I don't know, but the assumption is false.

Larger projects use prototypical languages:

How much "bigger" do you want? Are you expecting someone write code that emulates a computer and can just take a linux ISO and run a whole operating system out of your browser and you can start writing code from a linux command-line in C++... or something ridiculous like that? Okay, we have that too.

Seriously, what's "bigger?"

Again, you have the most proliferated language on github that has lead to an IDE, a webserver, a 3d graphics engine, a pdf document rendering tool, video decoder, encryption library and x86 emulator.

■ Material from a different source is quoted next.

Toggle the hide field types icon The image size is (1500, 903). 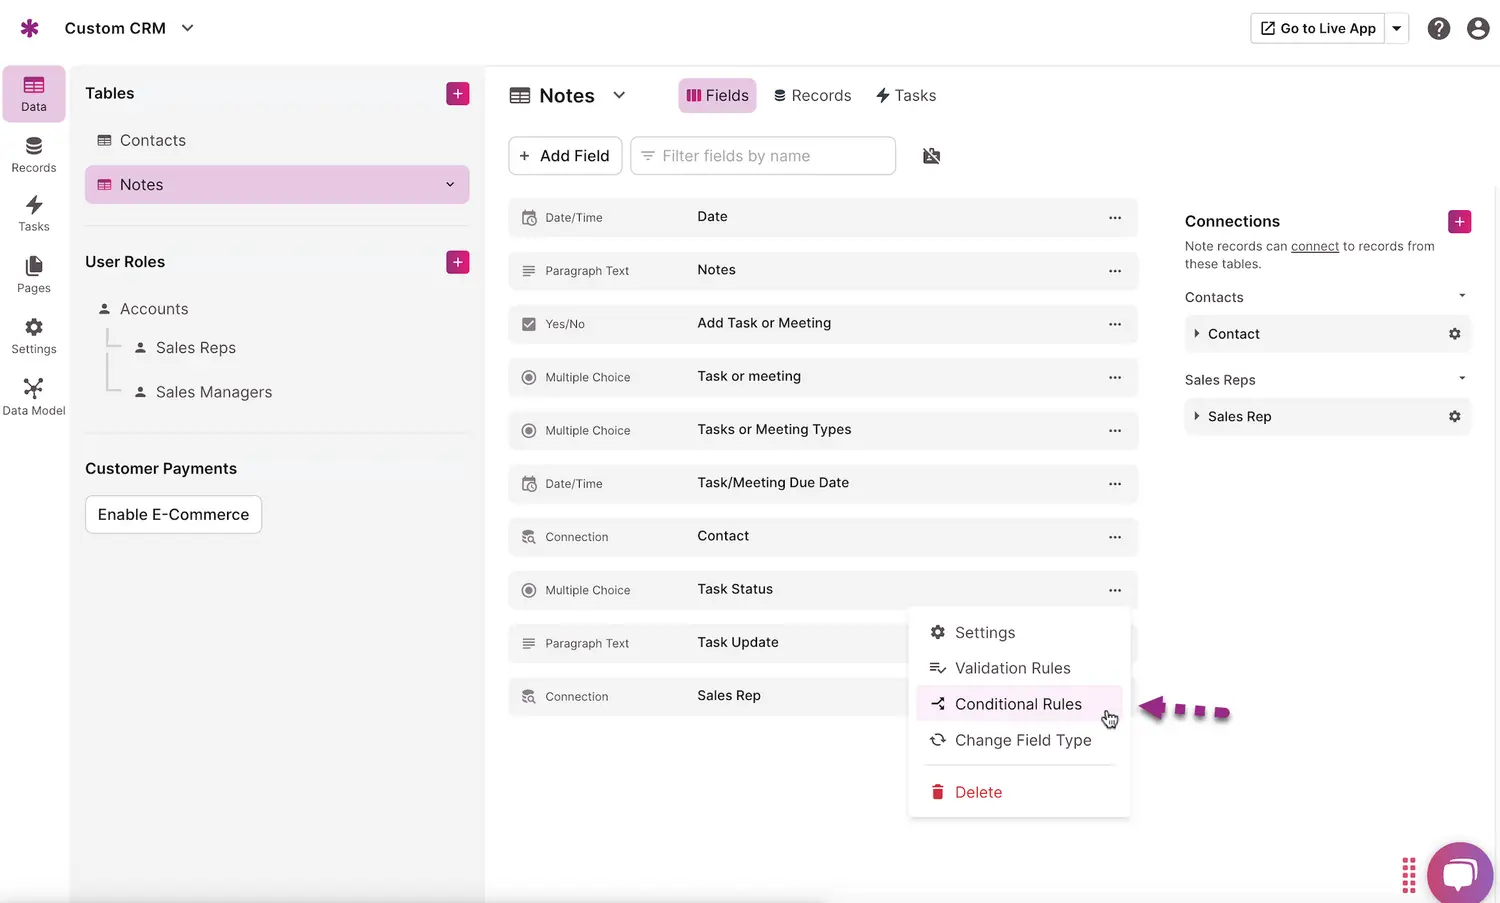931,156
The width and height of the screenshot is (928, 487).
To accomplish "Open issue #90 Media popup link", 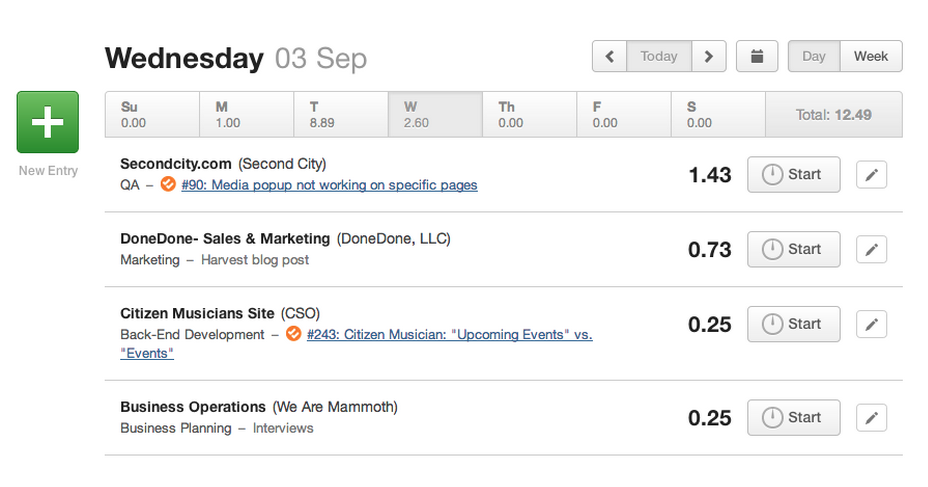I will (329, 185).
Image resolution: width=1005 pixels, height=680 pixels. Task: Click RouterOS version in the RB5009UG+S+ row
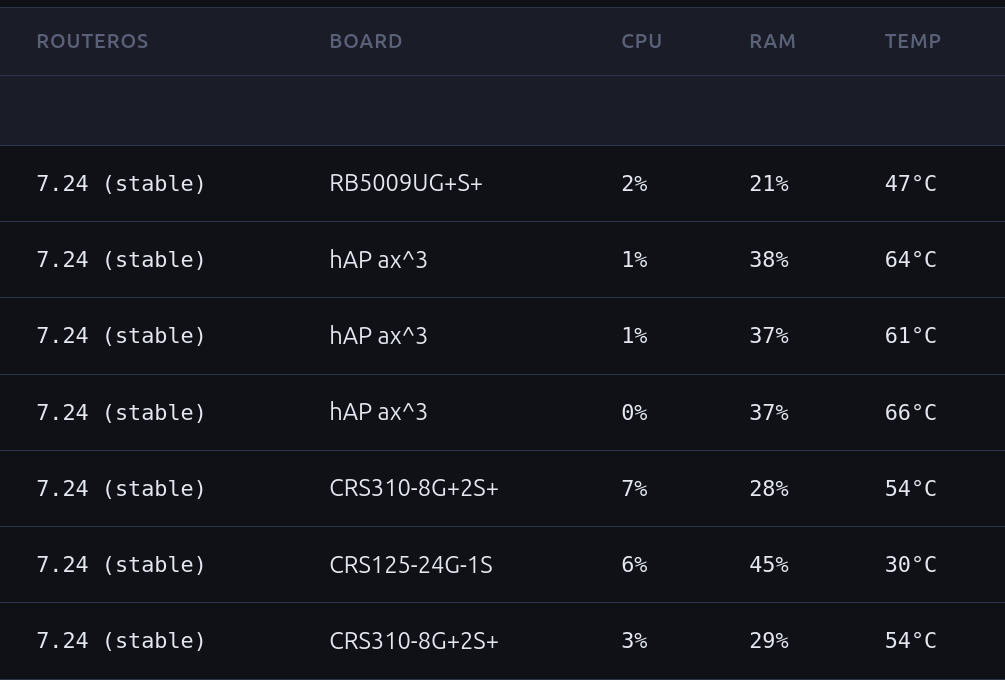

I'm not even going to bother linking to the endless slew of webapps and stuff in the chrome store, frameworks of all shapes and sizes, static code analysis tools, or other 'trivial' projects that nobody uses because the language is just so painfully slow and we can't be sure of how to write code in it.

Oh wait, we can be sure how to write quality code in JavaScript. It's called reading the funny manual, writing unit tests, static code analysis, and other fun things you do in every other language if you're competent in that language also.

It's not "risky" because it's got a prototype, it just means you need to know what you're doing, the same way you need to know how to program in whatever paradigm you enjoy. It's not "slow" because it's a prototype, languages out there that I haven't mentioned run at near-C speeds. You can find more information on your local search engine.

Good day.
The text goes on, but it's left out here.